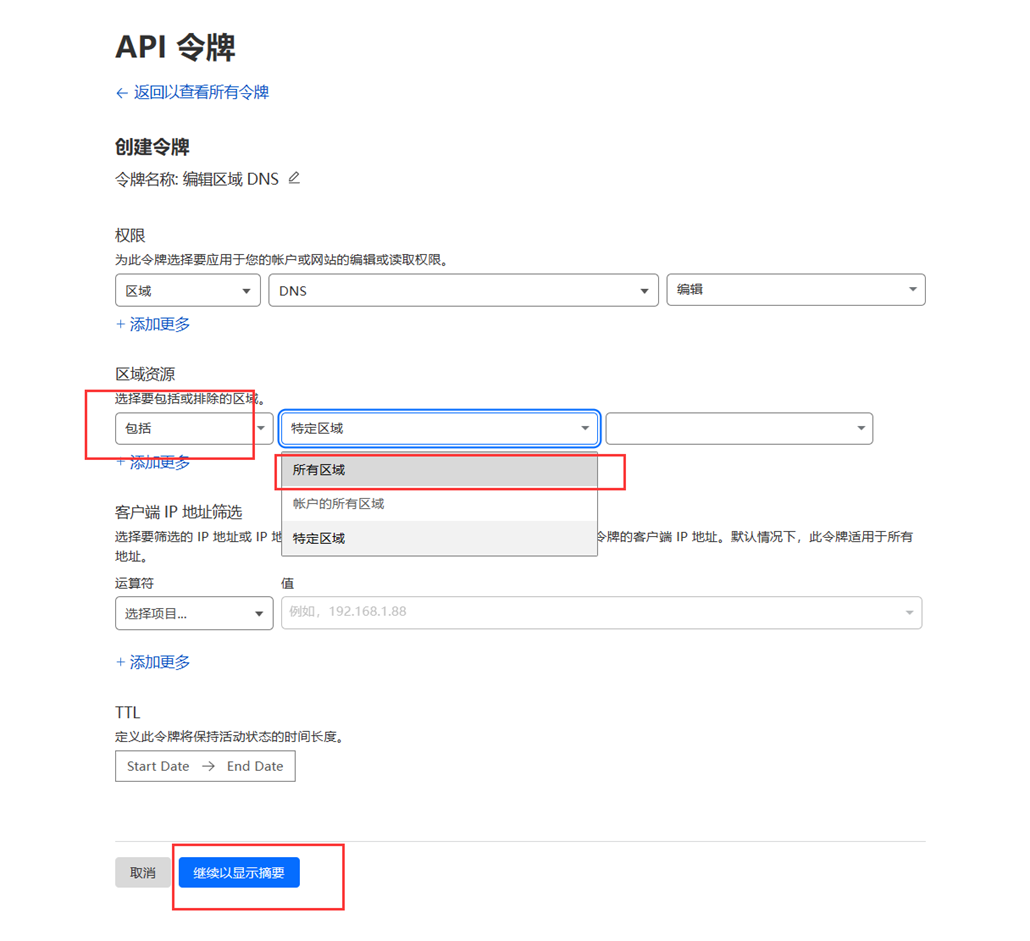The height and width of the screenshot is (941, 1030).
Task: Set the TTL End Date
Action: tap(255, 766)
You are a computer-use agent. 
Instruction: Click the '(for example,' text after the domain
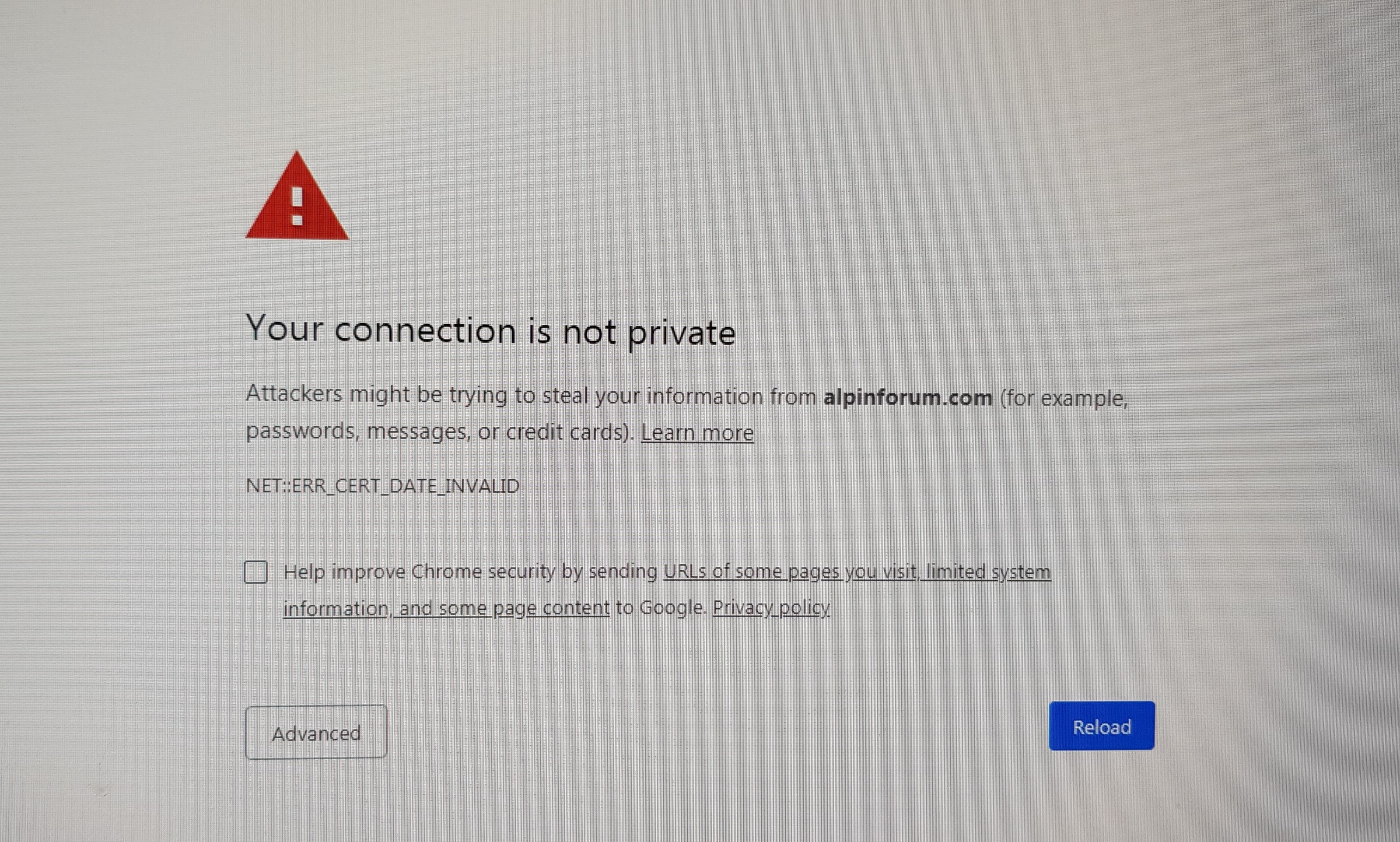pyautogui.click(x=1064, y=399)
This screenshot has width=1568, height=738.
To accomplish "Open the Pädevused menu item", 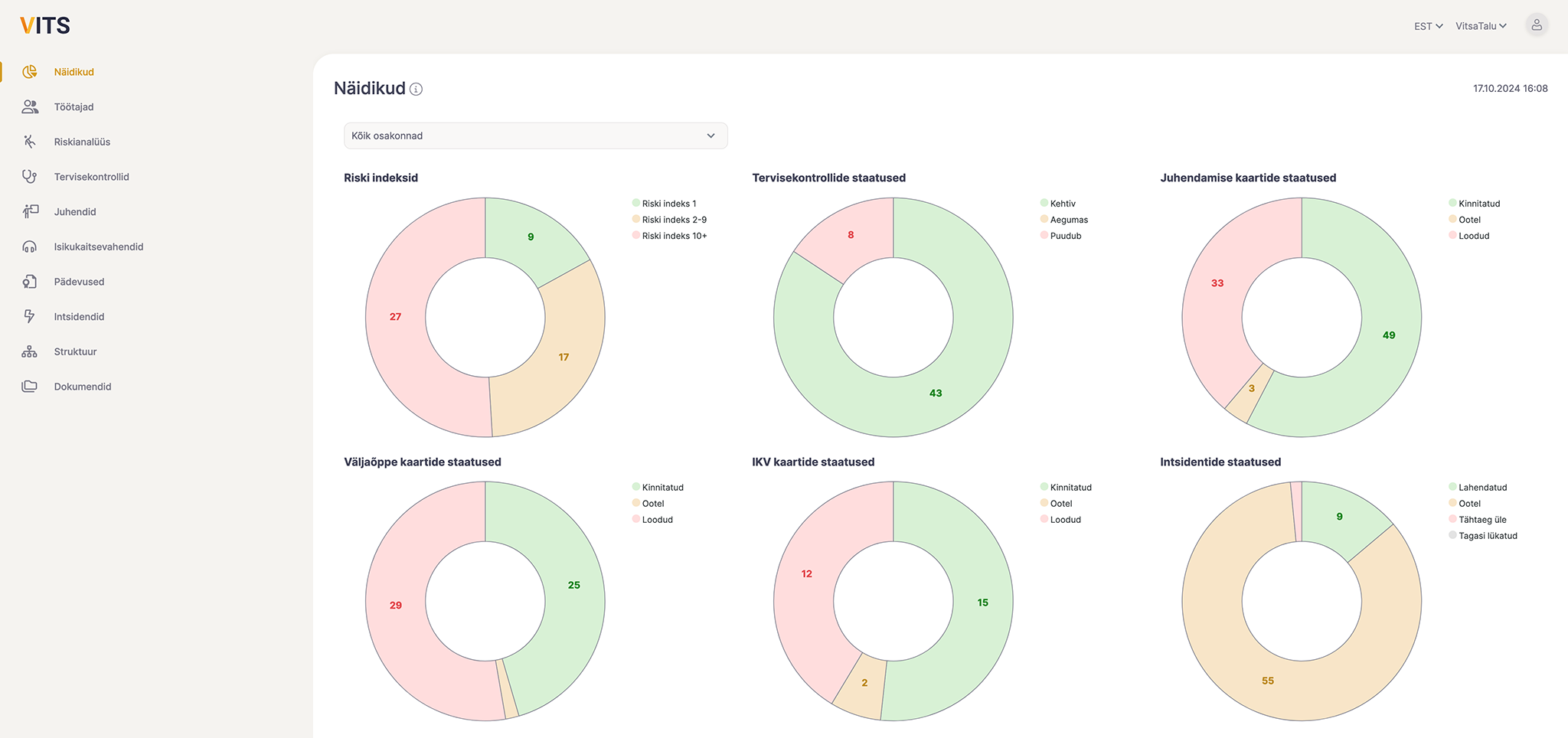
□ □ □ □ □ □ □
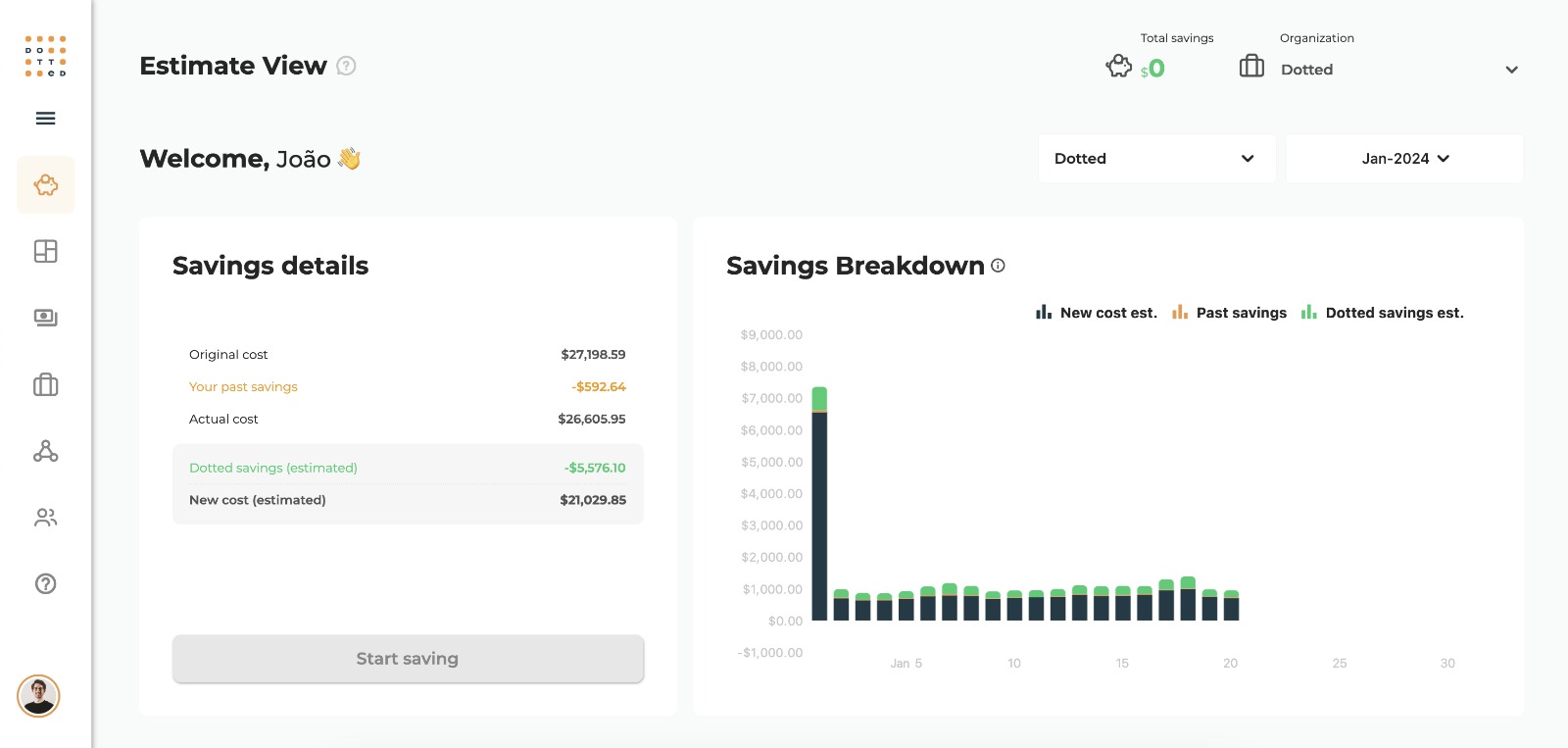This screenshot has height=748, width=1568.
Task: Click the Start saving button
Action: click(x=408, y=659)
□ □ □ □ □ □ □
YOUR INSTRUCTIONS
Reproduce the lines above beginning at the line that contains "You are a computer-use agent." and ending at the line that contains "the Pädevused menu". No pictures.

SOLUTION FOR THIS PROBLEM
You are a computer-use agent. 
Instruction: Click the '(for example,' text after the domain
pyautogui.click(x=1064, y=399)
This screenshot has width=1568, height=738.
To accomplish "Open the Pädevused menu item", 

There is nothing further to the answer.